If these requirements are met:
- The excess of Form 1 or Form 1-NR/PY adjusted gross income deductions over gross income may be used to offset Schedule B and D income, but only to the extent that the income is effectively connected with the active conduct of a trade or business of the taxpayer;
- Carryover passive losses which may be taken upon disposition of a taxpayer's entire interest in the passive activity to an unrelated party in a fully taxable transaction may be used to offset Form1 or Form 1-NR or Schedule B and D income in the following order:
- Form1 or Form 1-NR income attributable to the disposed passive activity for the taxable year;
- Schedule B and D income attributable to all other passive activities for the taxable year;
- Any other Form1 or Form 1-NR income;
- Schedule B and D income attributable to the disposed passive activity for the taxable year;
- Other Schedule B and D income which is effectively connected with the active conduct of a trade or business of the taxpayer.

———

_Given task 1_.
Answer these from the tax passage:
(a) To what extent may the excess of adjusted gross income deductions over gross income be used to offset Schedule B and D income?
(b) To whom, and in what kind of transaction, must a taxpayer's entire interest in the passive activity be disposed of for carryover passive losses to be taken?
(c) What comes last in the order for offsetting income with those carryover passive losses?
The entries that follow have no connection to the tax passage above.

———

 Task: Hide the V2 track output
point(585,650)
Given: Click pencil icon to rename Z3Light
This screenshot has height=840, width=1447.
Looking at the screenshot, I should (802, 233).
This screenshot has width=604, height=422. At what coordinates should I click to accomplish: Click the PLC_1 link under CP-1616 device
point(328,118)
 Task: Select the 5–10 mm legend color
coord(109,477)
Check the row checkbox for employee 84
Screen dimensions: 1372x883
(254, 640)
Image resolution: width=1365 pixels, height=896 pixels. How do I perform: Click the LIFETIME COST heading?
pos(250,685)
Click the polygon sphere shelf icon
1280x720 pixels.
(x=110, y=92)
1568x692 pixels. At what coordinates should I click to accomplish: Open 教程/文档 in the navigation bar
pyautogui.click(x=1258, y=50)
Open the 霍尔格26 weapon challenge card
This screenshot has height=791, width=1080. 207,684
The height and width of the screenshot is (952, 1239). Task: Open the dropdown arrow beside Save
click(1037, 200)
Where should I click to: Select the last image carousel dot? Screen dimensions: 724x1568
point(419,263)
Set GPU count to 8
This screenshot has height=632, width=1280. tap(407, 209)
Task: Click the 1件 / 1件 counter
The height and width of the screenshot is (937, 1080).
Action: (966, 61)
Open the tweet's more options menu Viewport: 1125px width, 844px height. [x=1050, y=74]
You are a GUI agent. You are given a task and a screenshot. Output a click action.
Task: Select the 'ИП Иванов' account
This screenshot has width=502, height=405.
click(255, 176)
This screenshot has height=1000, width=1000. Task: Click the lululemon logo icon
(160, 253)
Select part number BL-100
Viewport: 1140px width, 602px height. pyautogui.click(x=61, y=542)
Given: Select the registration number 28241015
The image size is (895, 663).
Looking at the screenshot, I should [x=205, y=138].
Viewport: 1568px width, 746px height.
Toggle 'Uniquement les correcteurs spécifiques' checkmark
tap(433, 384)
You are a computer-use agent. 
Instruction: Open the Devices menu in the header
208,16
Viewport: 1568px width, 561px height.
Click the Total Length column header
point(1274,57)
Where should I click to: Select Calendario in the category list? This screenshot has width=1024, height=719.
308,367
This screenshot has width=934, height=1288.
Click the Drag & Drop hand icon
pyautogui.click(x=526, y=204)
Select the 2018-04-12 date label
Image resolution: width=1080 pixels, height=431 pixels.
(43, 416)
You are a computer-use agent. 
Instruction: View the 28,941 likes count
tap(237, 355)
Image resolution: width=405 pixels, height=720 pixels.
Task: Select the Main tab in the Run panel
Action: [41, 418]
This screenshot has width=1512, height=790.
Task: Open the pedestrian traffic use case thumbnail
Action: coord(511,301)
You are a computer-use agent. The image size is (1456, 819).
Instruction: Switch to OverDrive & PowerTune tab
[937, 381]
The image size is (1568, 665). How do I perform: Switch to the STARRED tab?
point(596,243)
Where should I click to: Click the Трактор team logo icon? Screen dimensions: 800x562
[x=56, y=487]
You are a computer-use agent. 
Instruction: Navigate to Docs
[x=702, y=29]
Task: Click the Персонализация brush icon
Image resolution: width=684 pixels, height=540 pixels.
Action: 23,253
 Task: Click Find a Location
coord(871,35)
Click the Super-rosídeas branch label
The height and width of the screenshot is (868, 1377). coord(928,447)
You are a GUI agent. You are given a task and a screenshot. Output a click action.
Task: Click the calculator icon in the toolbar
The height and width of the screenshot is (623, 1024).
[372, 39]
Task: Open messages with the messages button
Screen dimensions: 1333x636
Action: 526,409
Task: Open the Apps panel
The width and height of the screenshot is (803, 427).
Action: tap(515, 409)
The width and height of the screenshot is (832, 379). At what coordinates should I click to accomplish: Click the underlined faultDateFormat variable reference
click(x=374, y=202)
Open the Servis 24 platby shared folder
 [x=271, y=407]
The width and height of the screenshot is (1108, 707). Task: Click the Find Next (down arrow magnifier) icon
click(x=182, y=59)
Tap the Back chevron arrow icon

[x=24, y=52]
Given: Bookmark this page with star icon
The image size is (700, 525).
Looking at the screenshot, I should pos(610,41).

———

_Given task 2_. Write out again, unchanged, the lines of the entries starting at the one containing "1568x692 pixels. At" and ending at the one containing "Action: (966, 61)".

_Full response 1_.
(a) Only to the extent that the income is effectively connected with the active conduct of a trade or business of the taxpayer.
(b) To an unrelated party, in a fully taxable transaction.
(c) Other Schedule B and D income which is effectively connected with the active conduct of a trade or business of the taxpayer.

_Full response 2_.
1568x692 pixels. At what coordinates should I click to accomplish: Open 教程/文档 in the navigation bar
pyautogui.click(x=1258, y=50)
Open the 霍尔格26 weapon challenge card
This screenshot has height=791, width=1080. 207,684
The height and width of the screenshot is (952, 1239). Task: Open the dropdown arrow beside Save
click(1037, 200)
Where should I click to: Select the last image carousel dot? Screen dimensions: 724x1568
point(419,263)
Set GPU count to 8
This screenshot has height=632, width=1280. tap(407, 209)
Task: Click the 1件 / 1件 counter
The height and width of the screenshot is (937, 1080).
Action: (966, 61)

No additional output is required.